Researchers find a gap in the brain’s firewall against Parkinson’s disease

NIH-funded mouse study identifies a key player in the progression of the disorder.

“This study represents a significant advance in understanding the neurobiological changes underlying Parkinson’s disease,” said Beth-Anne Sieber, a program director at NINDS. “The identification of LAG3 as a mediator in transmitting abnormal α-synuclein between neurons provides both insight into the disease mechanism and a potential therapeutic target for the disease.”

Analogous to how a computer virus corrupts data, the presence of abnormal α-synuclein in neurons can damage healthy α-synuclein protein, which promotes the formation of additional aggregates. These aggregates then pass from one neuron to another just as computer viruses move to other computers on the same network.

“In looking for ways to slow the progression of Parkinson’s disease, we were interested to see how abnormal α-synuclein enters neurons. Therefore, we began by looking for proteins that would be involved in that process,” said Ted M. Dawson, director of the Institute for Cell Engineering and the NINDS Morris K. Udall Centers of Excellence for Parkinson's Disease Research at Johns Hopkins University School of Medicine in Baltimore, and senior author of this study.

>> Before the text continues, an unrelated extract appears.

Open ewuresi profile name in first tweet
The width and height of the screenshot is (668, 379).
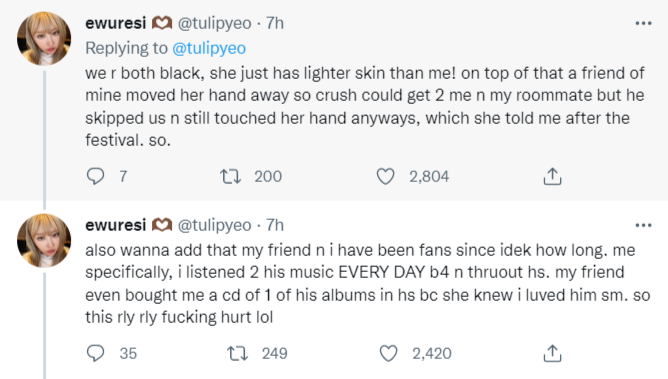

Dr Dawson and his colleagues used a synthetic form of abnormal ɑ-synuclein, called pre-formed fibrils, to induce Parkinson’s disease-like symptoms and ultimately focused on the protein LAG3 based on its role as a transmembrane protein and the fact that it binds to fibrils much more tightly than healthy α-synuclein protein. Transmembrane proteins are large molecules with components located both on the interior and the exterior of cells; some transmembrane proteins function as gatekeepers that allow specific molecules to enter or exit cells.

To test the role of LAG3, Dr Dawson’s group compared normal mice with those that lacked the gene for LAG3 and were unable to make that specific protein. When normal mice were injected with α-synuclein fibrils, they quickly developed Parkinson’s disease-like symptoms, including changes in movement, grip strength, and the eventual death of dopamine neurons, the type of brain cell most affected by the disease. However, the mice lacking LAG3 that received fibril injections appeared to have normal grip strength and movement and had no significant loss of dopamine neurons.

Dr Dawson’s team also looked at neurons that had been removed from both types of mice and grown in culture dishes. When α-synuclein fibrils were added to normal neurons, they were quickly pulled into the cells and passed along to neighboring cells; however, this was seen only in very few neurons from the mice that lacked LAG3.

“We knew from these experiments that LAG3 was important for the neurons’ ability to take up α-synuclein fibrils,” said Dr Dawson. “Antibodies that block the activity of LAG3 are being tested in clinical trials as a form of cancer immunotherapy. We were therefore curious to see whether we could use similar antibodies to block the function of LAG3.”

Neurons treated with the LAG3 antibodies behaved similarly to the neurons that lacked LAG3. There was a considerable decrease in their ability to take up fibrils and to pass them on to neighboring neurons. These results suggested that LAG3 function could be blocked by antibodies, providing a possible means to slow or stop the progression of Parkinson’s disease.

Dr Dawson and his colleagues are currently testing the LAG3 antibody in animal models of Parkinson’s disease to further explore possible therapeutic and protective effects against the progression of disease symptoms.